(About this exercise) Continue the passage on how mosquitoes use carbon dioxide, sight, and body heat to find a host, picking up right after its final sentence.
Passage provided section start
Next, the researchers wanted to see how a mosquito factors thermal information into its flight path. It is difficult to test, van Breugel says. "Obviously, we know that if you have an object in the presence of a CO2 plume—warm or cold—they will fly toward it because they see it," he says. "So we had to find a way to separate the visual attraction from the thermal attraction."
To do this, the researchers constructed two glass objects that were coated with a clear chemical substance that made it possible to heat them to any desired temperature. They heated one object to 37 degrees Celsius (approximately human body temperature) and allowed one to remain at room temperature, and then placed them on the floor of the wind tunnel with and without CO2 plumes, and observed mosquito behavior. They found that mosquitoes showed a preference for the warm object. But contrary to the mosquitoes' visual attraction to objects, the preference for warmth was not dependent on the presence of CO2.
"These experiments show that the attraction to a visual feature and the attraction to a warm object are separate. They are independent, and they don't have to happen in order, but they do often happen in this particular order because of the spatial arrangement of the stimuli: a mosquito can see a visual feature from much further away, so that happens first. Only when the mosquito gets closer does it detect an object's thermal signature," van Breugel says.
Information gathered from all of these experiments enabled the researchers to create a model of how the mosquito finds its host over different distances. They hypothesize that from 10 to 50 meters away, a mosquito smells a host's CO2 plume. As it flies closer—to within 5 to 15 meters—it begins to see the host. Then, guided by visual cues that draw it even closer, the mosquito can sense the host's body heat. This occurs at a distance of less than a meter.
"Understanding how brains combine information from different senses to make appropriate decisions is one of the central challenges in neuroscience," says Dickinson, the principal investigator of the study. "Our experiments suggest that female mosquitoes do this in a rather elegant way when searching for food. They only pay attention to visual features after they detect an odor that indicates the presence of a host nearby. This helps ensure that they don't waste their time investigating false targets like rocks and vegetation. Our next challenge is to uncover the circuits in the brain that allow an odor to so profoundly change the way they respond to a visual image."
Passage provided section end
Data segment section start
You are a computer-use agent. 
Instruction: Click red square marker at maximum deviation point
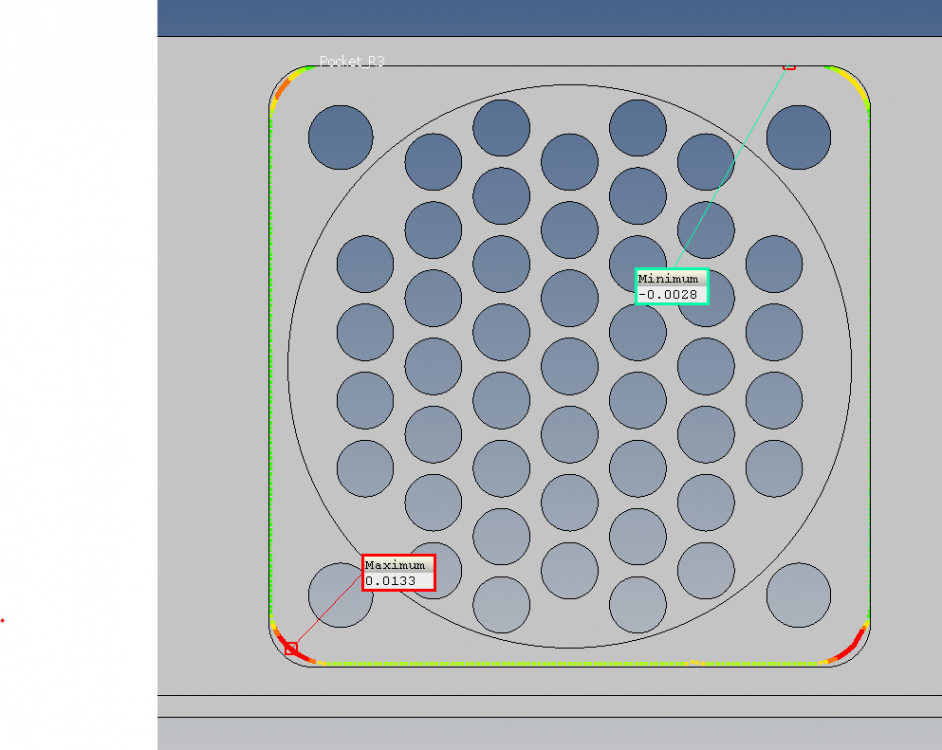(x=291, y=649)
Data segment section end
(Response box)
The work provides researchers with exciting new information about insect behavior and may even help companies design better mosquito traps in the future. But it also paints a bleak picture for those hoping to avoid mosquito bites.
"Even if it were possible to hold one's breath indefinitely," the authors note toward the end of the paper, "another human breathing nearby, or several meters upwind, would create a CO2 plume that could lead mosquitoes close enough to you that they may lock on to your visual signature. The strongest defense is therefore to become invisible, or at least visually camouflaged. Even in this case, however, mosquitoes could still locate you by tracking the heat signature of your body . . . The independent and iterative nature of the sensory-motor reflexes renders mosquitoes' host seeking strategy annoyingly robust."
These results were published in a paper titled "Mosquitoes use vision to associate odor plumes with thermal targets." In addition to Dickinson and van Breugel, the other authors are Jeff Riffell and Adrienne Fairhall from the University of Washington. The work was funded by a grant from the National Institutes of Health.